Invasive Species Compendium

Detailed coverage of invasive species threatening livelihoods and the environment worldwide

Abstract

A new isotope framework to decipher leaf-root nitrogen allocation and assimilation among plants in a tropical invaded ecosystem.

Abstract

Exotic plant invasion is an urgent issue occurring in the biosphere, which can be stimulated by environmental nitrogen (N) loading. However, the allocation and assimilation of soil N sources between leaves and roots remain unclear for plants in invaded ecosystems, which hampers the understanding of mechanisms behind the expansion of invasive plants and the co-existence of native plants. This work established a new framework to use N concentrations and isotopes of soils, roots, and leaves to quantitatively decipher intra-plant N allocation and assimilation among plant species under no invasion and under the invasion of Chromolaena odorata and Ageratina adenophora in a tropical ecosystem of SW China.
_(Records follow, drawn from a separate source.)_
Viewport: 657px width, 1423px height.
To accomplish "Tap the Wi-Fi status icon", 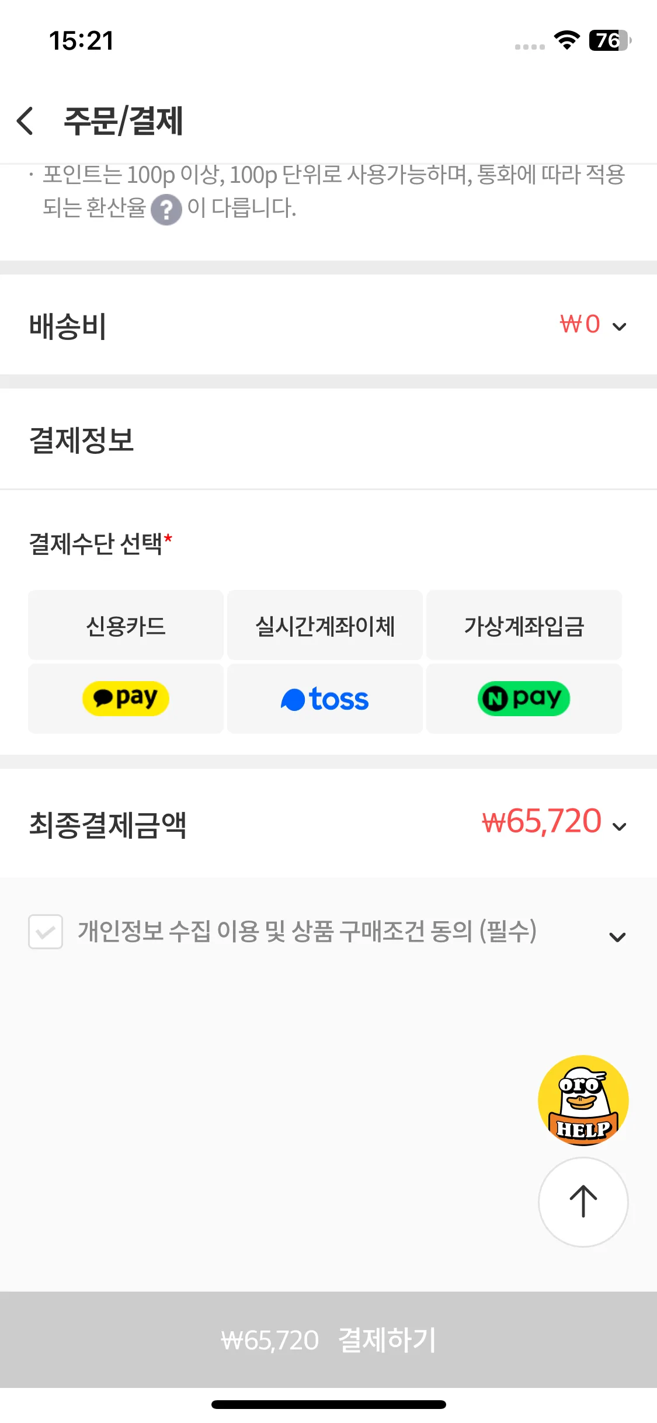I will click(x=566, y=40).
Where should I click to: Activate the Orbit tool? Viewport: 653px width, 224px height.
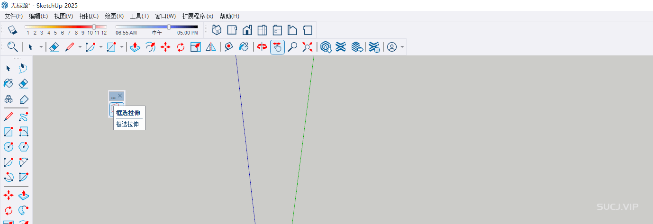262,47
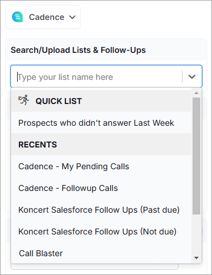Click the running person Quick List icon
Image resolution: width=212 pixels, height=275 pixels.
[24, 100]
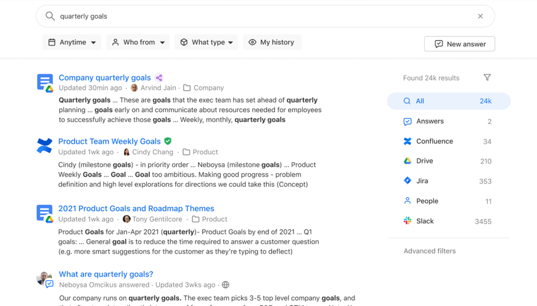Open the Anytime date dropdown
Viewport: 537px width, 306px height.
[72, 43]
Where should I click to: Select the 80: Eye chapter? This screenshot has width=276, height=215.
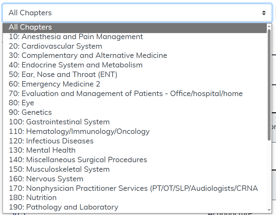[x=21, y=103]
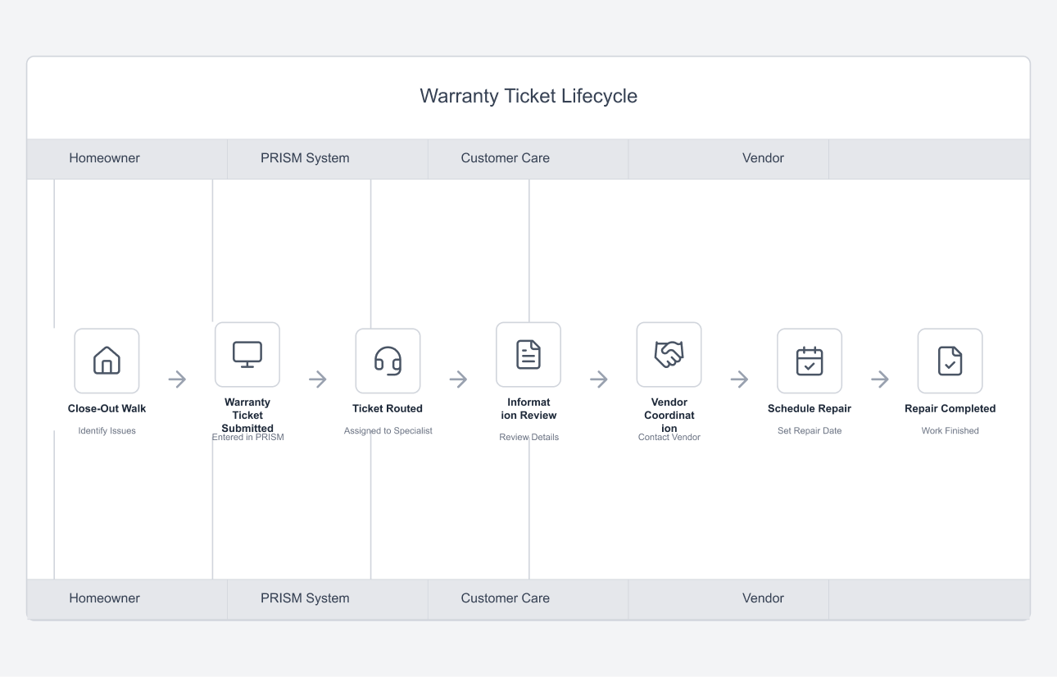
Task: Select the bottom Homeowner lane footer label
Action: click(x=104, y=598)
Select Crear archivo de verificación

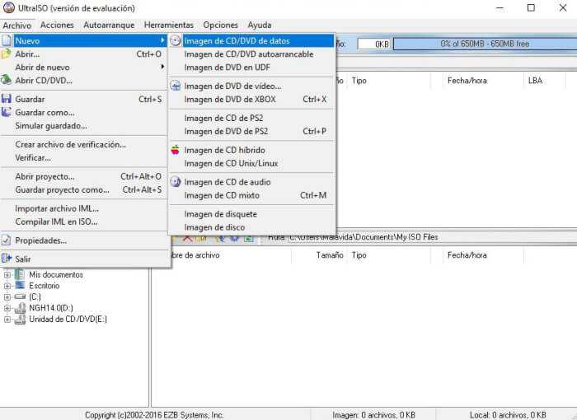70,144
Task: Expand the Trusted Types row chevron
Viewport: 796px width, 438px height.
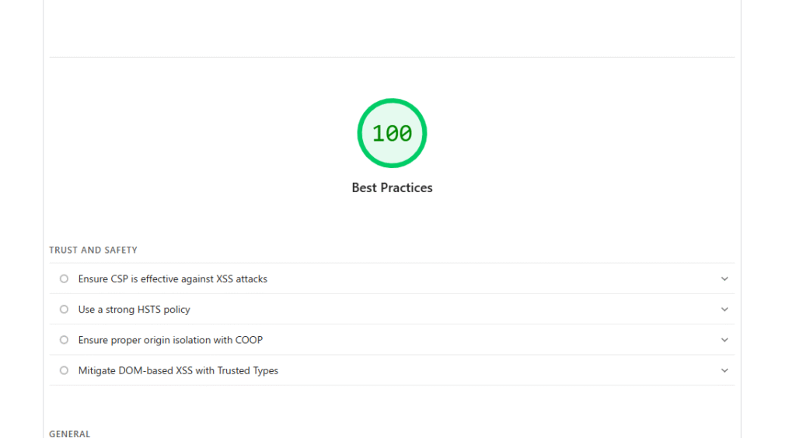Action: coord(724,370)
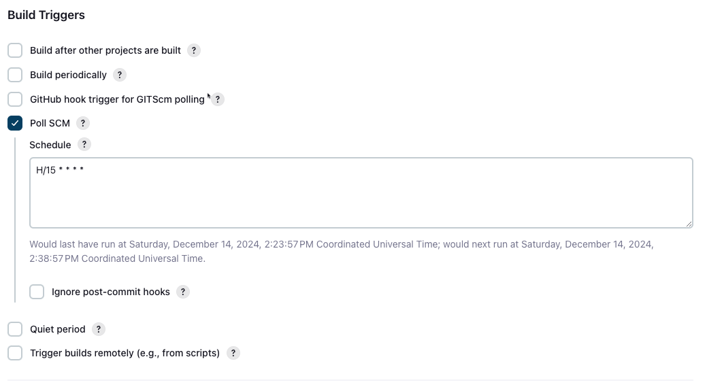Enable the Quiet period checkbox
The width and height of the screenshot is (707, 389).
pyautogui.click(x=15, y=329)
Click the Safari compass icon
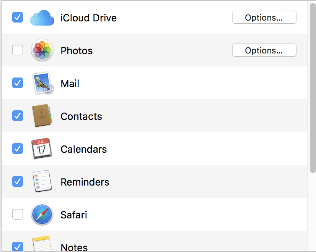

We found that the assimilation of N derived from both soil ammonium (NH4+) and nitrate (NO3-) were higher in leaves than in roots for invasive plants, leading to higher leaf N levels than native plants. Compared with the same species under no invasion, most native plants under invasion showed higher N concentrations and NH4+ assimilations in both leaves and roots, and increases in leaf N were higher than in root N for native plants under invasion. These results inform that preferential N allocation, dominated by NH4+-derived N, to leaves over roots as an important N-use strategy for plant invasion and co-existence in the studied tropical ecosystem.